Set the data down again, exactly as it appears below.
*** INPUT FOR THIS TASK Section Begins ***
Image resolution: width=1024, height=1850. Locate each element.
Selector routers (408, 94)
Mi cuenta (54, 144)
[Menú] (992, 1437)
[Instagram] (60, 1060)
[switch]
*** INPUT FOR THIS TASK Section Ends ***
** EXERCISE RESULT **
Image resolution: width=1024, height=1850. Locate each element.
Selector routers (408, 94)
Mi cuenta (54, 144)
[Menú] (992, 1437)
[Instagram] (60, 1060)
[switch]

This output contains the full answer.